**PASSAGE:**
┌────────

If you are having 40-45 day cycles then even cd32 is too early for progesterone testing with a 45 day cycle you could only be ovulating on day 31 Question , or even later if your normal luteal phase is less than 14 days .
There have been quite a few women on here who have been told they didn't ovulate from their bloods and then found out they were pregnant so they clearly did but the bloods weren't done at the right time .
This chart shows how the hormones fluctuate
http://www.cycleharmony.com/images/estrogen-progesterone-chart.gif
Its based on a 28 day cycle which you don't have at the moment but its a good approximation of what your hormones should be doing for the LAST 28 days of your 40-45 day cycles, in other words with a long cycle there might be not much happening for the first couple of weeks, or your body could be trying to ovulate and even having a surge but then not ovulating then and then trying again later and succeeding Question
Your Progesterone should be at a peak about 7 days or so BEFORE YOU EXPECT YOUR NEXT AF thats very important for the timing of the bloods , so with a 40-45 day cycle they should be testing you on cd33 and cd38 to confirm ovulation which could have happened as late as cd 26 to 30 or even a bit later.
If its done on the wrong days it will give wrong results it goes up and down so quickly that even a few days can make a big difference.

└────────

**PROVIDED INFORMATION:**
┌────────

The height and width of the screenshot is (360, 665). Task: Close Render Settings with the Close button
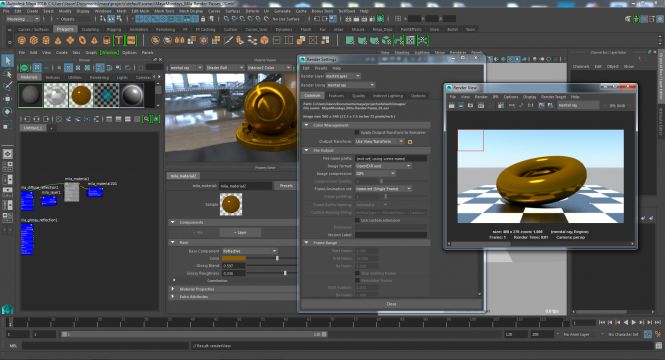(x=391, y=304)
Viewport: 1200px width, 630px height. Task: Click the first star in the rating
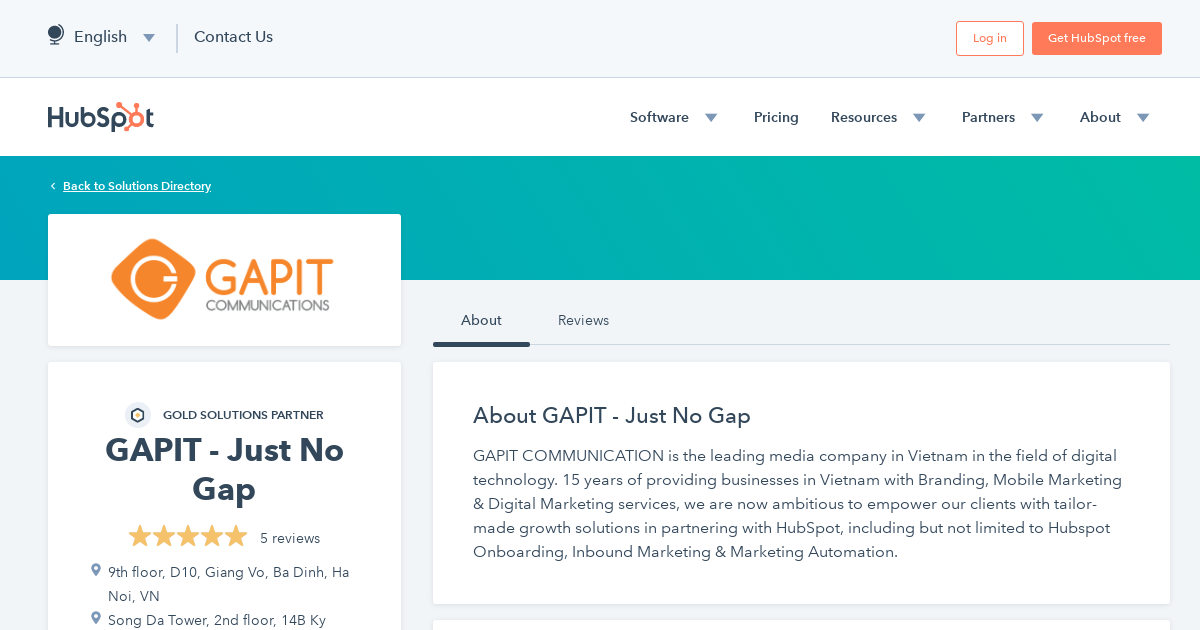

└────────
┌────────

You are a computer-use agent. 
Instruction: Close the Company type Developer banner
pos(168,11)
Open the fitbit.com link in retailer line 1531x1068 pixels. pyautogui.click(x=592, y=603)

└────────
┌────────

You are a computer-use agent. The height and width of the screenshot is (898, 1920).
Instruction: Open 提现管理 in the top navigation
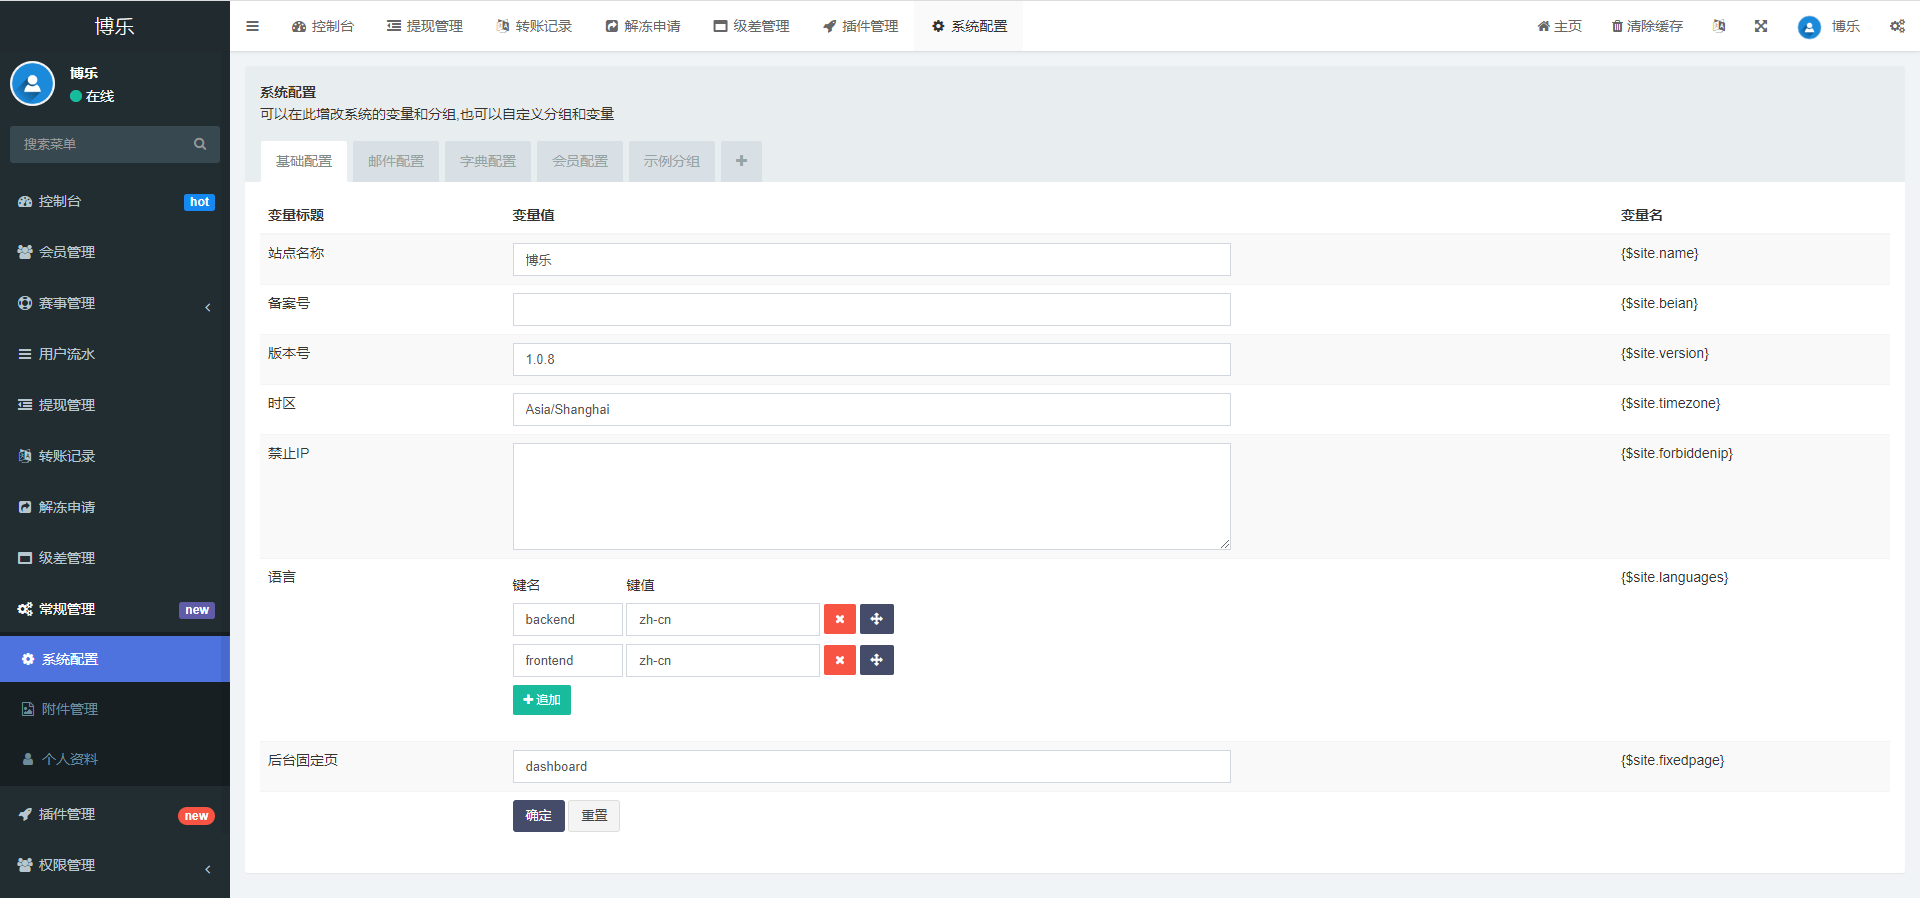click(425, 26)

└────────

**ASSIGNED TASK 1:**
According to the post on progesterone testing, on which cycle days should someone with a 40-45 day cycle be tested to confirm ovulation?
**ASSIGNED TASK 2:**
List every specific cycle day number (such as "cd32") that the post on progesterone testing mentions.
**ASSIGNED TASK 3:**
Write the next few sentences of the post on progesterone testing, continuing after its final sentence.

**FINAL ANSWER 1:**
On cd33 and cd38.

**FINAL ANSWER 2:**
cd32, day 31, cd33, cd38, cd26, cd30

**FINAL ANSWER 3:**
It really frustrates me how many doctors who should know better will get the timing of these bloods wrong and be telling women they don't ovulate when they do Rolling Eyes
CD21 is based purely on a women with 28 day cycles and presuming she ovulates mid cycle on cd 14 most women don't Rolling Eyes
Having long cycles in itself isn't a problem as far as fertility goes,you can still conceive when you do ovulate, but it makes the timing awkward , and of course is causing confusion for you , I'd suggest getting a pack of the cheap OPK's from online (you can get a pack of 50 from amazon in the UK for a few pounds , I think you're US maybe Question but I presume they sell them there as well ) and do one every day for your whole cycle , you may well find that you get more than one surge, some women have 2 or 3 before they actually ovulate , if you also get a BBT thermometer and start BBT charting then you will be able to tell if one of those surges resulted in actual ovulation as you will see a temp rise, then from there you can get bloods done 8 days after the surge (one extra day to take into account you don't ov immediately) and that should give you a true picture of your post ovulation progesterone levels Smile , if they are low then there are things they can do to sort that.
I can't personally see any point in going on to IUI based on those cd9-14 positive OPK's alone Question , as if you're just getting a surge and not ovulating it will be a waste of time, if they suggest an IUI cycle with something to bring on ovulation such as clomid or similar alongside tracking scans then thats different as they will know when you ovulate Smile
For me personally I would want to check all possible problems before going on to IUI or IVF, in the UK they tend to do that and work up from the cheapest tests to the more expensive treatments, if you have insurance then the doctor might well want to jump into things that get them the most money Confused
(I've found the same here when it comes to private treatments , whereas with the NHS its the opposite and they don't like to spend Rolling Eyes Laughing )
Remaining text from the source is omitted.